» ASSIGNMENT: Copy the complete listing exactly as shown.

» DATA FOR ANALYSIS:
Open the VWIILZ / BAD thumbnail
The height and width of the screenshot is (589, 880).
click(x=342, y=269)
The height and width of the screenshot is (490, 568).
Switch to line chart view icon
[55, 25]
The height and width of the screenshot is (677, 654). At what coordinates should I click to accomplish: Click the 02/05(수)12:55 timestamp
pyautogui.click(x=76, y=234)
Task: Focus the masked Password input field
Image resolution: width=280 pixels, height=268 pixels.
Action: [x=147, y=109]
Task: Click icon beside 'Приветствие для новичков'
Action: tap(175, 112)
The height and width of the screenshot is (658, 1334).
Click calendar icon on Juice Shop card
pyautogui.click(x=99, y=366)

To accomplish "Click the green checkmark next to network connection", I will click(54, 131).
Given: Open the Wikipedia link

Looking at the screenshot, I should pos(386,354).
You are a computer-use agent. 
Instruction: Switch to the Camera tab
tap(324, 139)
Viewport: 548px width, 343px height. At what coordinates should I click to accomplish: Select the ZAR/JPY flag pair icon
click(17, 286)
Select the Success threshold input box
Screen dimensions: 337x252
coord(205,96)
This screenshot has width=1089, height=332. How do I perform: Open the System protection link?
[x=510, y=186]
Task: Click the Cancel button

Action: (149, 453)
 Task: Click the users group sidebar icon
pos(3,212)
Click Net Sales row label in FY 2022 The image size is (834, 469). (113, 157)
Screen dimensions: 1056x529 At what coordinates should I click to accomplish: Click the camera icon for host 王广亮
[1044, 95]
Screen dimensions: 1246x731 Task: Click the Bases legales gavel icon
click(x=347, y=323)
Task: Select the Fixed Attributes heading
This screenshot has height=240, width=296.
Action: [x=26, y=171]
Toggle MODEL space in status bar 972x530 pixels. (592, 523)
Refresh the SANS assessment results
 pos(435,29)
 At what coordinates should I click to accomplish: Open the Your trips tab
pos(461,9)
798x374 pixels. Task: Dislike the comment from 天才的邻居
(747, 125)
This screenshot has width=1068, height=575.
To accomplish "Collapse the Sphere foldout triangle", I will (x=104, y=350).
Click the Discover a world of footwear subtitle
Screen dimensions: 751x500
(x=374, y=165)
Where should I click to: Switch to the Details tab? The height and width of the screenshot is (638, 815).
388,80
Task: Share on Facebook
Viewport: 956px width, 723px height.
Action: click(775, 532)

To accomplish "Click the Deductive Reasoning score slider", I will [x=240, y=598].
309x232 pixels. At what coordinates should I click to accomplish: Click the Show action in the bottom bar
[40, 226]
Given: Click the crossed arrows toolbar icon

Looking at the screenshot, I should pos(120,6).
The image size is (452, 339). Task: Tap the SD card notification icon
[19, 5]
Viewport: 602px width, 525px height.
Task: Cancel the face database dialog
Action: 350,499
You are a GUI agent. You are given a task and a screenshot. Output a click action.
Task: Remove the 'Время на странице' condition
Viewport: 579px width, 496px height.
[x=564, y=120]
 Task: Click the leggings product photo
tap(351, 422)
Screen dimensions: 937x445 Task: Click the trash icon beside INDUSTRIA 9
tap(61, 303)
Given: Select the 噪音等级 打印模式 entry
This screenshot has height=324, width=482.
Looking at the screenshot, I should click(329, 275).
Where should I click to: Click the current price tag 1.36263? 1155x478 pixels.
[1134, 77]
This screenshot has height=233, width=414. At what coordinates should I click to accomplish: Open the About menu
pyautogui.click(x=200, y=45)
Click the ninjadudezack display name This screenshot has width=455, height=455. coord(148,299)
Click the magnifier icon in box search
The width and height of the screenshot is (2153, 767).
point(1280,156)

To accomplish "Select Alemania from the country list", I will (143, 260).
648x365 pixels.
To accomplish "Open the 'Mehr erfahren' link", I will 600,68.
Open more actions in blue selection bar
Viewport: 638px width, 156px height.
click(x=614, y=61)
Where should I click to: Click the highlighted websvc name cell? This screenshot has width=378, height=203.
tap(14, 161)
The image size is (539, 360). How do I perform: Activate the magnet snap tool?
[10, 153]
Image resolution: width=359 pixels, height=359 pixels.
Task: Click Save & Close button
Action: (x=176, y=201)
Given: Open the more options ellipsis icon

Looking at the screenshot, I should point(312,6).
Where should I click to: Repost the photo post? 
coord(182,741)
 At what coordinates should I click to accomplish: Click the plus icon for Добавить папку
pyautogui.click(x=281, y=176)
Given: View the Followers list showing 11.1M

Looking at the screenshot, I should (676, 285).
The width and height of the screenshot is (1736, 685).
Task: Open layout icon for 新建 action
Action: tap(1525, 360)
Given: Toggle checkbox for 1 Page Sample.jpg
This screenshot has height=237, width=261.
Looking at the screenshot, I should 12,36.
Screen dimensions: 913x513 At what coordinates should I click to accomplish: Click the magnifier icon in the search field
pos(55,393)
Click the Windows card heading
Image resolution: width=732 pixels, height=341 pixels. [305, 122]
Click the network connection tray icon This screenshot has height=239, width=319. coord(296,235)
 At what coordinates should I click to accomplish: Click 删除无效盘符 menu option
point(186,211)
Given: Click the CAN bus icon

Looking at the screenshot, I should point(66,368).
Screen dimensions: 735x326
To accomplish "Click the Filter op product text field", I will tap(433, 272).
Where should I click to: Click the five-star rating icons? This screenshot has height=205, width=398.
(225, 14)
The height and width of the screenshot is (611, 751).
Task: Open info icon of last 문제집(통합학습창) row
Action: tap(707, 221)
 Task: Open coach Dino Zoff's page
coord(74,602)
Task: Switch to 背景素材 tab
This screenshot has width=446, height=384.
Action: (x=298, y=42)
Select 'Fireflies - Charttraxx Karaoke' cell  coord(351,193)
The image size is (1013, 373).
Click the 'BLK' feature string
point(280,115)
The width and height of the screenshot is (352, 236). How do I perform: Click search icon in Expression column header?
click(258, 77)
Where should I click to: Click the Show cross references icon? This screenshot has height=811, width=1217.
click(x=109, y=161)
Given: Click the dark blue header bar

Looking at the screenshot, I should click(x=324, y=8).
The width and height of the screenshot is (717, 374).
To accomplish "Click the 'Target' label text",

» EXERCISE RESPONSE:
Open the VWIILZ / BAD thumbnail
The height and width of the screenshot is (589, 880).
click(x=342, y=269)
The height and width of the screenshot is (490, 568).
Switch to line chart view icon
[55, 25]
The height and width of the screenshot is (677, 654). At what coordinates should I click to accomplish: Click the 02/05(수)12:55 timestamp
pyautogui.click(x=76, y=234)
Task: Focus the masked Password input field
Image resolution: width=280 pixels, height=268 pixels.
Action: [x=147, y=109]
Task: Click icon beside 'Приветствие для новичков'
Action: tap(175, 112)
The height and width of the screenshot is (658, 1334).
Click calendar icon on Juice Shop card
pyautogui.click(x=99, y=366)

To accomplish "Click the green checkmark next to network connection", I will click(54, 131).
Given: Open the Wikipedia link

Looking at the screenshot, I should pos(386,354).
You are a computer-use agent. 
Instruction: Switch to the Camera tab
tap(324, 139)
Viewport: 548px width, 343px height. At what coordinates should I click to accomplish: Select the ZAR/JPY flag pair icon
click(17, 286)
Select the Success threshold input box
Screen dimensions: 337x252
coord(205,96)
This screenshot has width=1089, height=332. How do I perform: Open the System protection link?
[x=510, y=186]
Task: Click the Cancel button

Action: (149, 453)
 Task: Click the users group sidebar icon
pos(3,212)
Click Net Sales row label in FY 2022 The image size is (834, 469). (113, 157)
Screen dimensions: 1056x529 At what coordinates should I click to accomplish: Click the camera icon for host 王广亮
[1044, 95]
Screen dimensions: 1246x731 Task: Click the Bases legales gavel icon
click(x=347, y=323)
Task: Select the Fixed Attributes heading
This screenshot has height=240, width=296.
Action: [x=26, y=171]
Toggle MODEL space in status bar 972x530 pixels. (592, 523)
Refresh the SANS assessment results
 pos(435,29)
 At what coordinates should I click to accomplish: Open the Your trips tab
pos(461,9)
798x374 pixels. Task: Dislike the comment from 天才的邻居
(747, 125)
This screenshot has width=1068, height=575.
To accomplish "Collapse the Sphere foldout triangle", I will (x=104, y=350).
Click the Discover a world of footwear subtitle
Screen dimensions: 751x500
(x=374, y=165)
Where should I click to: Switch to the Details tab? The height and width of the screenshot is (638, 815).
388,80
Task: Share on Facebook
Viewport: 956px width, 723px height.
Action: click(775, 532)

To accomplish "Click the Deductive Reasoning score slider", I will [x=240, y=598].
309x232 pixels. At what coordinates should I click to accomplish: Click the Show action in the bottom bar
[40, 226]
Given: Click the crossed arrows toolbar icon

Looking at the screenshot, I should pos(120,6).
The image size is (452, 339). Task: Tap the SD card notification icon
[19, 5]
Viewport: 602px width, 525px height.
Task: Cancel the face database dialog
Action: 350,499
You are a GUI agent. You are given a task and a screenshot. Output a click action.
Task: Remove the 'Время на странице' condition
Viewport: 579px width, 496px height.
[x=564, y=120]
 Task: Click the leggings product photo
tap(351, 422)
Screen dimensions: 937x445 Task: Click the trash icon beside INDUSTRIA 9
tap(61, 303)
Given: Select the 噪音等级 打印模式 entry
This screenshot has height=324, width=482.
Looking at the screenshot, I should click(329, 275).
Where should I click to: Click the current price tag 1.36263? 1155x478 pixels.
[1134, 77]
This screenshot has height=233, width=414. At what coordinates should I click to accomplish: Open the About menu
pyautogui.click(x=200, y=45)
Click the ninjadudezack display name This screenshot has width=455, height=455. coord(148,299)
Click the magnifier icon in box search
The width and height of the screenshot is (2153, 767).
point(1280,156)

To accomplish "Select Alemania from the country list", I will (143, 260).
648x365 pixels.
To accomplish "Open the 'Mehr erfahren' link", I will 600,68.
Open more actions in blue selection bar
Viewport: 638px width, 156px height.
click(x=614, y=61)
Where should I click to: Click the highlighted websvc name cell? This screenshot has width=378, height=203.
tap(14, 161)
The image size is (539, 360). How do I perform: Activate the magnet snap tool?
[10, 153]
Image resolution: width=359 pixels, height=359 pixels.
Task: Click Save & Close button
Action: (x=176, y=201)
Given: Open the more options ellipsis icon

Looking at the screenshot, I should point(312,6).
Where should I click to: Repost the photo post? 
coord(182,741)
 At what coordinates should I click to accomplish: Click the plus icon for Добавить папку
pyautogui.click(x=281, y=176)
Given: View the Followers list showing 11.1M

Looking at the screenshot, I should (676, 285).
The width and height of the screenshot is (1736, 685).
Task: Open layout icon for 新建 action
Action: tap(1525, 360)
Given: Toggle checkbox for 1 Page Sample.jpg
This screenshot has height=237, width=261.
Looking at the screenshot, I should 12,36.
Screen dimensions: 913x513 At what coordinates should I click to accomplish: Click the magnifier icon in the search field
pos(55,393)
Click the Windows card heading
Image resolution: width=732 pixels, height=341 pixels. [305, 122]
Click the network connection tray icon This screenshot has height=239, width=319. coord(296,235)
 At what coordinates should I click to accomplish: Click 删除无效盘符 menu option
point(186,211)
Given: Click the CAN bus icon

Looking at the screenshot, I should point(66,368).
Screen dimensions: 735x326
To accomplish "Click the Filter op product text field", I will tap(433, 272).
Where should I click to: Click the five-star rating icons? This screenshot has height=205, width=398.
(225, 14)
The height and width of the screenshot is (611, 751).
Task: Open info icon of last 문제집(통합학습창) row
Action: tap(707, 221)
 Task: Open coach Dino Zoff's page
coord(74,602)
Task: Switch to 背景素材 tab
This screenshot has width=446, height=384.
Action: (x=298, y=42)
Select 'Fireflies - Charttraxx Karaoke' cell  coord(351,193)
The image size is (1013, 373).
Click the 'BLK' feature string
point(280,115)
The width and height of the screenshot is (352, 236). How do I perform: Click search icon in Expression column header?
click(258, 77)
Where should I click to: Click the Show cross references icon? This screenshot has height=811, width=1217.
click(x=109, y=161)
Given: Click the dark blue header bar

Looking at the screenshot, I should click(x=324, y=8).
The width and height of the screenshot is (717, 374).
To accomplish "Click the 'Target' label text",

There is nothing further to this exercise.